The solution? Saveson and the other members of the club decided to approach John Tranfaglia, the food service director for the district, to propose exchanging plastic and Styrofoam for reusable trays and silverware.

“I was actually incredibly impressed at their dedication and knowledge,” Tranfaglia said of the Environmental Club. “They convinced me to buy into what they were looking to do.”

The school already had washable plastic trays, but the cafeteria’s dishwasher was broken so they weren’t being used at all.

“They were all sitting in a corner somewhere not being used,” Saveson said.

Tranfaglia told the students that he was planning to fix the dishwasher, so they could plan on using the trays again soon. Finding reusable utensils, however, was a little trickier.

Food services in public schools across the country essentially function as small businesses within the school; they operate outside the school’s budget, and must generate all of their own revenue.

While there might have been money to fix the dishwasher, it was harder to find the funds to purchase all the knives, forks and spoons needed to do away with one-time-use utensils.

So Tranfaglia made a deal with the students: he would concentrate on getting the dishwasher running, and they would raise money for and collect silverware. The students began selling baked goods at local tag sales and put utensil collection bins at local businesses while Tranfaglia worked on the dishwasher.

“It worked surprising well, lots of people were getting rid of old camping utensils,” Saveson said.

They soon ran into a problem. Many of the utensils they collected had plastic handles, which would not hold up under the dishwasher’s hot water.

After that realization set the group back in their collection efforts, they eventually reached the magic number of 600 forks, knives and spoons that Tranfaglia thought would be necessary to make the switch to reusable utensils.

In March, Saveson said, the cafeteria began using the new utensils and trays.

“Overall I think everyone was very supportive of it,” Saveson said of her classmates’ reaction to the new metal utensils.
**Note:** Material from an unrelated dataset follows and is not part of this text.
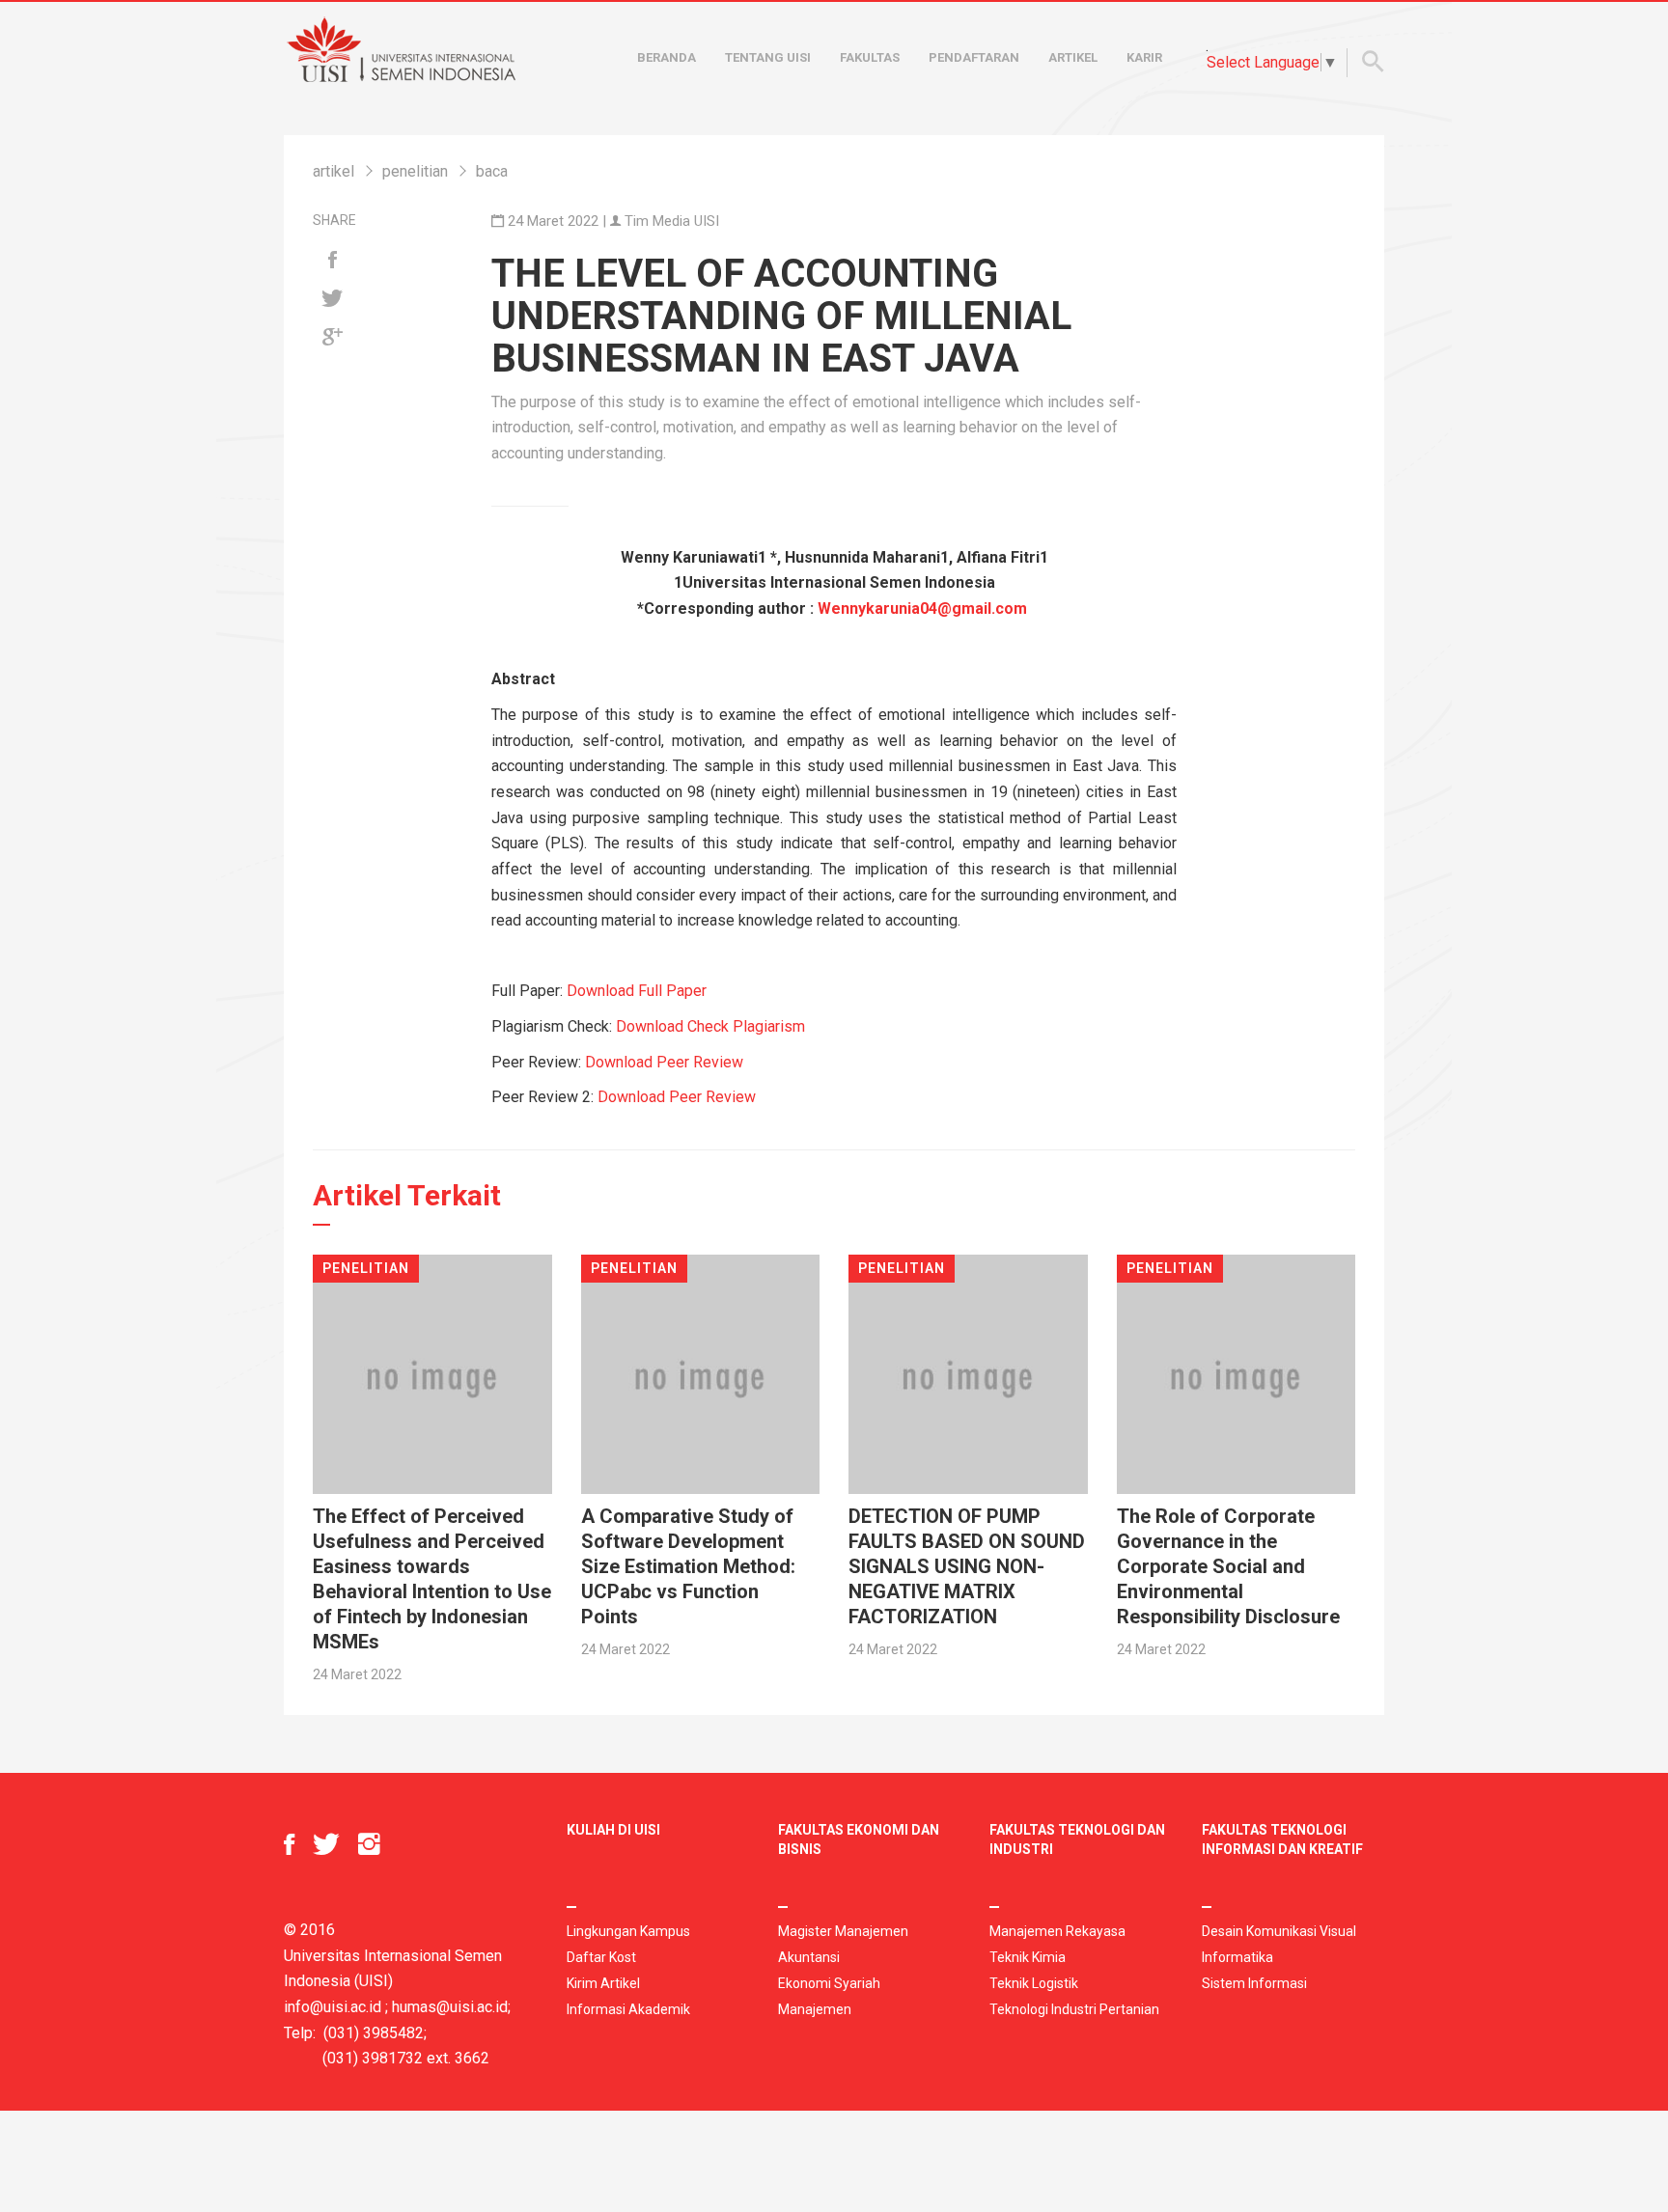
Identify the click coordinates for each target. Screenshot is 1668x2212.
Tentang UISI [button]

Tranfaglia, for his part, gives all the credit to the Environmental Club for making the transition possible.

“Those girls and boys were fantastic in their approach,” he said. “This is really all the kids’ doing, they were definitely the catapult to make sure this happened.”

“I think it just starts with someone who is really passionate about the environment and about making change,” said 17-year-old Mali Finch, who also helped lead the club’s efforts. “Individuals need to know that they can make a difference.”
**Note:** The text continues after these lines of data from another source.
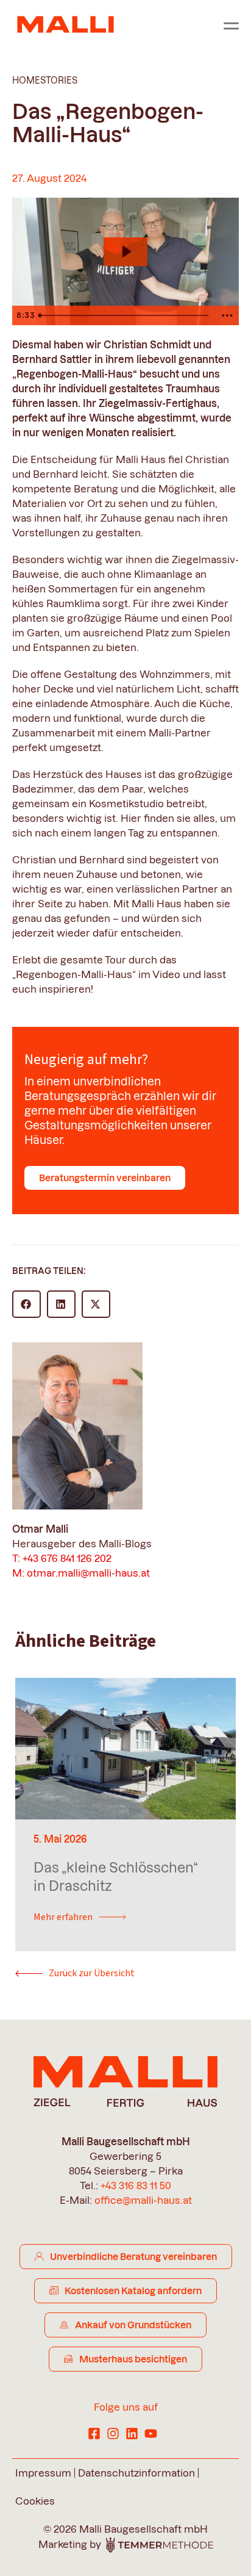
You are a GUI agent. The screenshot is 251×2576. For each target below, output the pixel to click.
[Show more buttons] (227, 315)
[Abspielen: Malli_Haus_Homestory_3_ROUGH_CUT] (126, 251)
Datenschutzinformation (136, 2472)
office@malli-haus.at (143, 2200)
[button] (26, 1304)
There are, however, further challenges to keeping the reusable system in place in the cafeteria — namely, making sure students don’t lose or throw away much of the silverware.

That was a large challenge in the previous two districts where Tranfaglia worked. He said the rapid loss of silverware led to the failure of efforts to switch to reusable utensils.
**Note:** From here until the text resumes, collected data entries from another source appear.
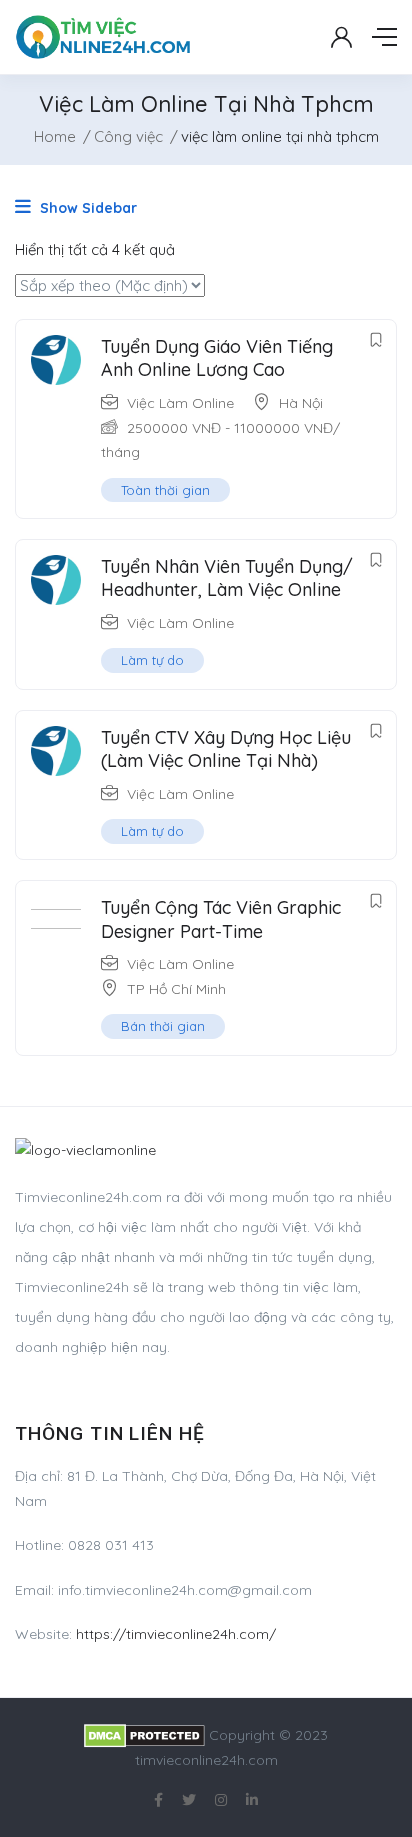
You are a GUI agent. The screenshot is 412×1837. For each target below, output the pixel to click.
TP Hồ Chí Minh (176, 989)
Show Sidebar (86, 208)
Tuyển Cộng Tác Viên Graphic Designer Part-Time (221, 919)
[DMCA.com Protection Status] (144, 1735)
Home (55, 136)
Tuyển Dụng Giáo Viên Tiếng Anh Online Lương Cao (217, 358)
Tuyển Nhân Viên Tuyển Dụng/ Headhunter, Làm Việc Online (227, 578)
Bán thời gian (163, 1026)
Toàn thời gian (165, 490)
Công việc (128, 136)
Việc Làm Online (180, 403)
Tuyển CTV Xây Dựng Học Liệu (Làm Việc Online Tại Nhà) (226, 749)
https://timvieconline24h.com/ (176, 1634)
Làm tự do (152, 660)
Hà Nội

Tranfaglia doesn’t expect that to be the case at Northampton High, based on how few were lost last spring. He expects that when enough utensils do eventually go missing in the years to come, the Environmental Club will continue fundraising and collecting forks, knives and spoons.

“It’s not a super noticeable change,” Saveson said of the change to the cafeteria. Though it’s not that noticeable, however, she said the change is incredibly important.

As the generation who will inherit a planet increasingly at risk from climate change and devastating pollution, Saveson said it’s up to young people to push for more environmentally-friendly practices.

Participating in a successful environmental campaign with a clear and obvious end result has inspired the club’s members to continue working toward a greener future.

“There’s just no way that the way we’re living now is sustainable, so it kind of falls on us to make the changes,” Saveson said. “Every little change I guess contributes something.”